### TASKS FOR THIS EXERCISE
1 - In two sentences, summarize the contract amendment below.
2 - Write the next part of the contract amendment below, picking up after its final sentence.

1. COVENANTS OF SELLER AND BUYER
1.1 Section 5.8(b) “Provision of Financial Statements, Reports and Certain Other Information” of the Purchase Agreement is hereby amended by deleting it in its entirety and substituting the following Section:
“Seller shall deliver to Buyer the 2003 Financial Statements within 3 days following the delivery by the statutory auditors of their report on such financial statements. Buyer shall deliver to Seller the XXX 0000 Financial Statements on the same day. Immediately prior to and after Closing Buyer will provide reasonable access for Ernst & Young, the Seller’s statutory auditors to the 2003 audit report of KPMG, Buyer’s statutory auditors, on the UPC France Companies as it pertains to the consolidation of UPC France within the UPC Distribution group. In addition, at Closing the audited 2003 accounts and auditors report of UPC France SA will be provided. All references to the “UPC Audited 2003 Financial Statements” or the “UPC Unaudited 2003 Financial Statements” in this Agreement shall be interpreted as references to the “XXX 0000 Financial Statements” and all references to the “XXX 0000 Financial Statements” as being audited shall be ignored in construing this Agreement. Seller hereby acknowledges that the XXX 0000 Financial Statements in the form attached to this Agreement have not been certified by the statutory auditors of Buyer with the understanding that such acknowledgment shall not impair or affect whatsoever the obligation of Buyer to deliver to Seller the audited consolidated accounts for the period commencing on January 1, 2004 and ending at the Reference Date for the UPC French Cable Business provided for in Article 2.7.1 (b).”

### INFORMATION PROVIDED

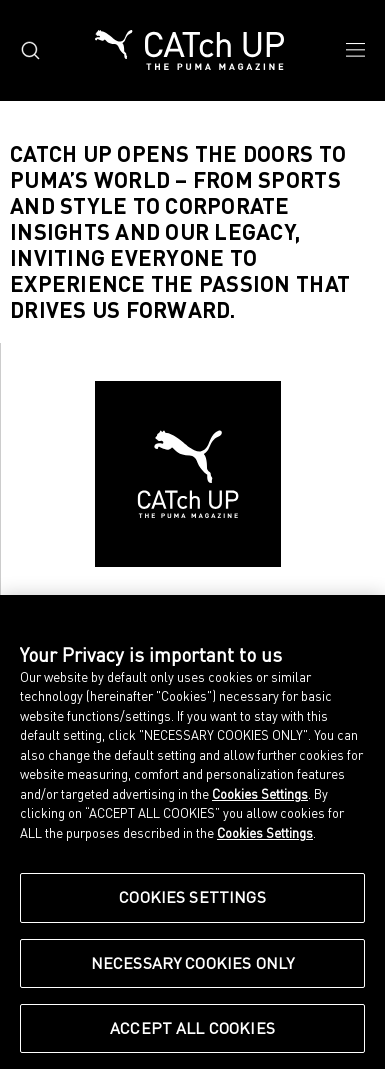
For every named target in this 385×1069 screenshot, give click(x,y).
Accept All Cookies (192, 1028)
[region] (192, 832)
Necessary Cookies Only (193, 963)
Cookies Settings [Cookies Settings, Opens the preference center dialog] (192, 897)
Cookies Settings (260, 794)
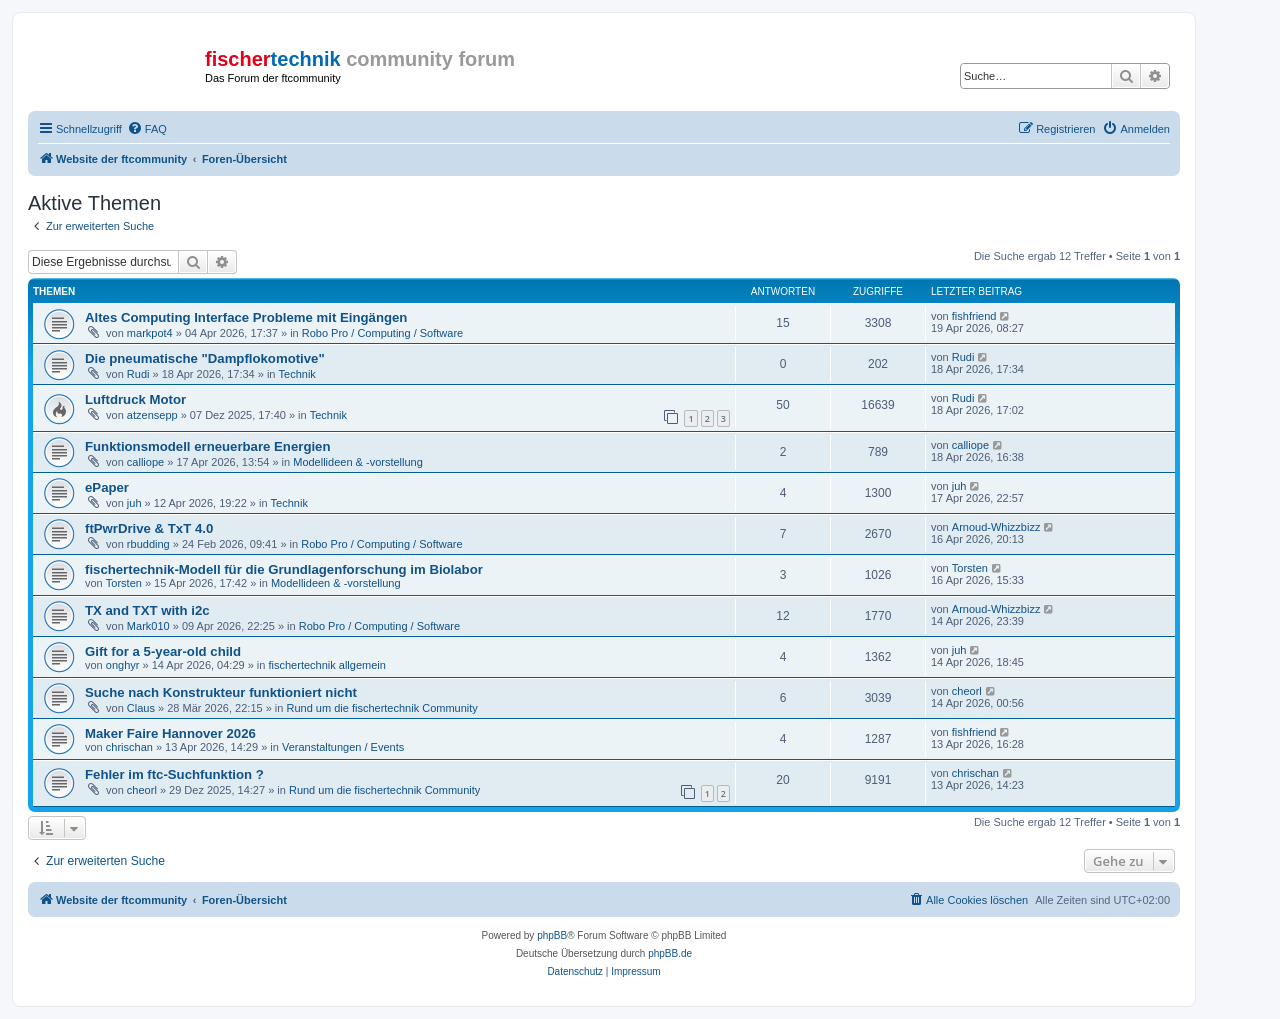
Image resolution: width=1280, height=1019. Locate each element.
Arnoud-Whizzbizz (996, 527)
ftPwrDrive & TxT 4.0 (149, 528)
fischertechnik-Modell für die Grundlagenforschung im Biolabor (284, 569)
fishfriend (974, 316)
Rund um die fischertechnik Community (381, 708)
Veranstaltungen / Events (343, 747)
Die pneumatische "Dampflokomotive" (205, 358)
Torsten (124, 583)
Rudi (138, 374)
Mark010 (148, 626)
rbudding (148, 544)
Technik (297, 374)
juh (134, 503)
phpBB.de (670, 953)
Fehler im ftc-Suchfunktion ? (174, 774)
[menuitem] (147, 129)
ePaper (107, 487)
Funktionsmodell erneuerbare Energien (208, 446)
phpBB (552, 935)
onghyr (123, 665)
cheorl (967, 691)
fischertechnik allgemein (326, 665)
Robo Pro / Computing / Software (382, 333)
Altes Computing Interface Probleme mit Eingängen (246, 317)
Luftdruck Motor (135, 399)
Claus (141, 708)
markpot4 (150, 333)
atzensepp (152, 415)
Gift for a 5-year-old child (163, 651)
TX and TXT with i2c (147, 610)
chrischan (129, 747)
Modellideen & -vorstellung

### EXERCISE RESULTS
1 - The amendment deletes Section 5.8(b) of the Purchase Agreement, "Provision of Financial Statements, Reports and Certain Other Information," in its entirety and substitutes a new section. Under the new section, Seller must deliver the 2003 Financial Statements to Buyer within 3 days after the statutory auditors deliver their report on them, Buyer must give Ernst & Young reasonable access to KPMG's 2003 audit report on the UPC France Companies immediately before and after Closing, and the audited 2003 accounts and auditors report of UPC France SA will be provided at Closing.

2 -
1.2 Section 5.9.2 “Conversion of Portions of Intercompany Loan, Buyer Intercompany Loans and UPC France Intercompany Loan” of the Purchase Agreement is hereby amended by deleting it in its entirety and substituting the following Section:
“Prior to the Closing Date, Buyer shall procure that Buyer Intercompany Loans are paid off or capitalized so that the debt of the Buyer, such debt not including debt incurred in connection with the transactions contemplated by this Agreement, at Closing does not exceed EUR 60 million and Buyer shall pay off or capitalize the UPC France Intercompany Loans to the UPC France Companies. Any such capitalization of Buyer Intercompany Loans and UPC France Intercompany Loans shall be done so as not to create income to the UPC France Companies.”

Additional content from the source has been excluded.